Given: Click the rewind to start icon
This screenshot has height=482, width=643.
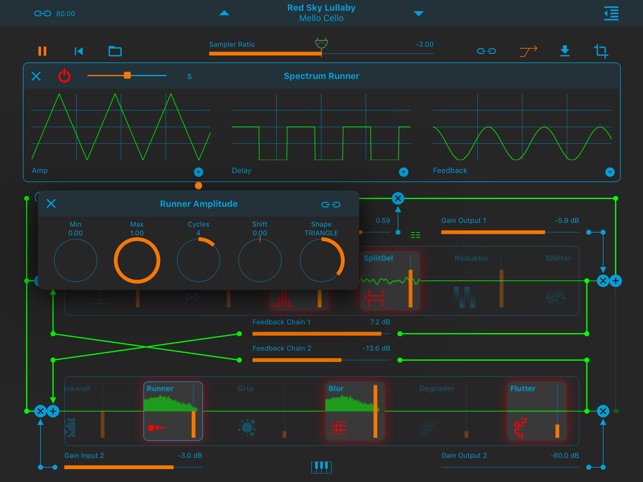Looking at the screenshot, I should point(79,51).
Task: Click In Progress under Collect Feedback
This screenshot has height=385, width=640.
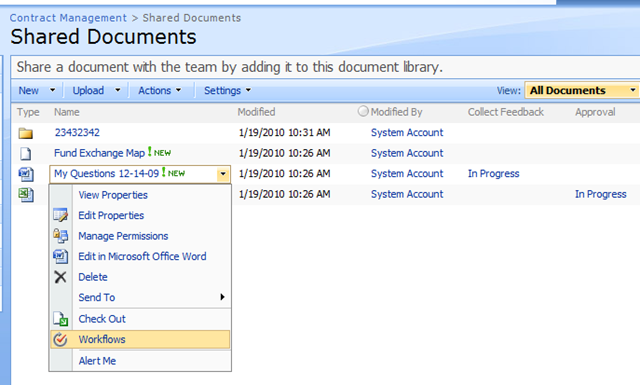Action: [493, 174]
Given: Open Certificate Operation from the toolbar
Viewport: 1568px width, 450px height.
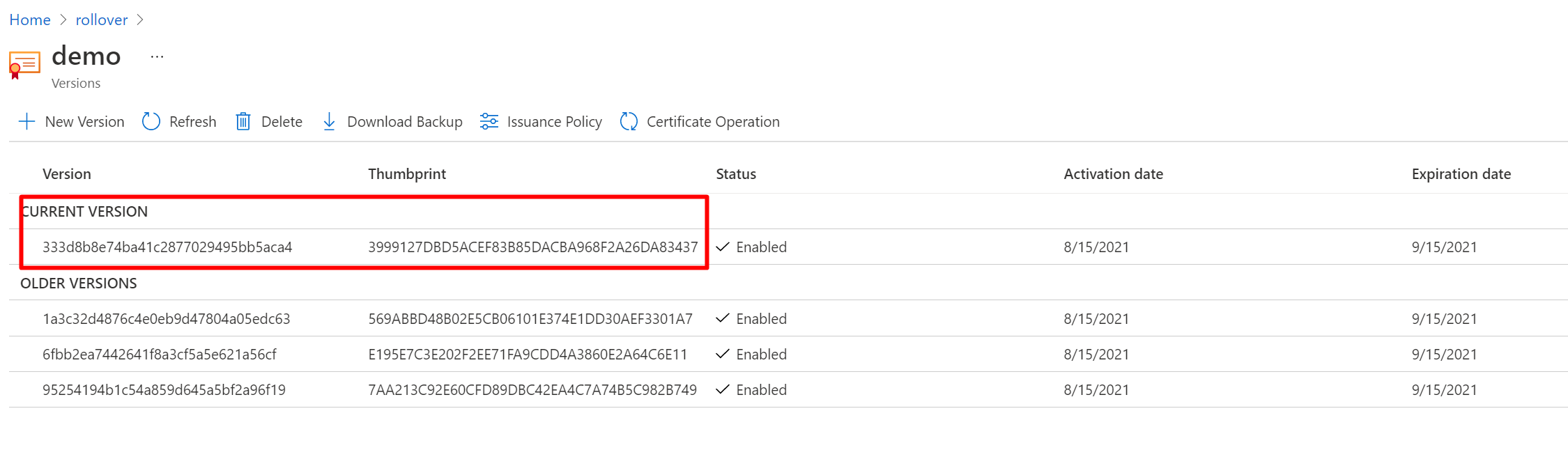Looking at the screenshot, I should [712, 122].
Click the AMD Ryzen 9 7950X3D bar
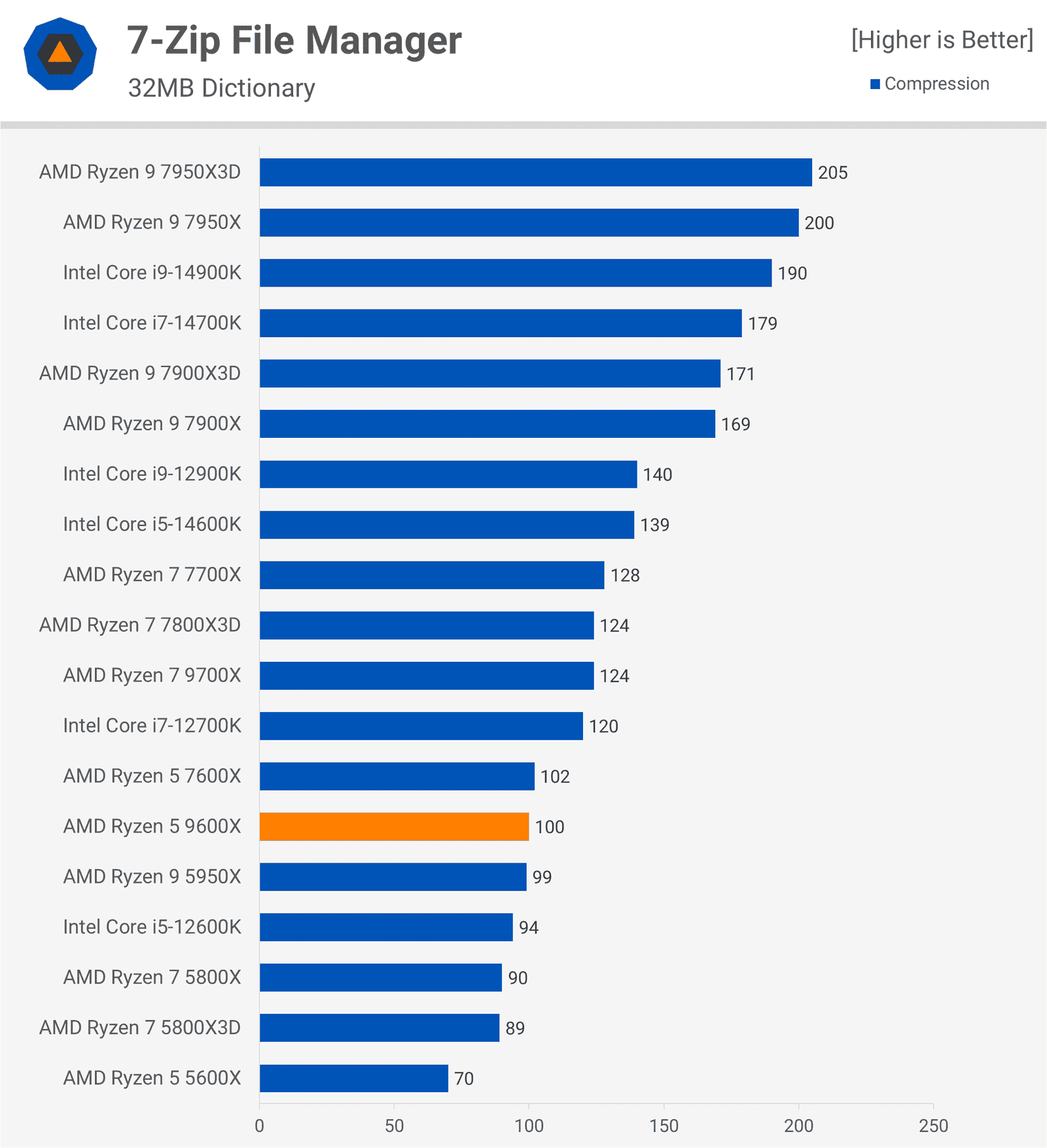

================

What you have to do —
Substitute "menu bar" for "toolbar" in the lines from the one containing "Task: Click In" through the end of the material, changing nothing else. Leave the pictures out of your answer.

Output of the exercise —
Task: Click In Progress under Collect Feedback
This screenshot has height=385, width=640.
Action: [493, 174]
Given: Open Certificate Operation from the menu bar
Viewport: 1568px width, 450px height.
Looking at the screenshot, I should [712, 122].
Click the AMD Ryzen 9 7950X3D bar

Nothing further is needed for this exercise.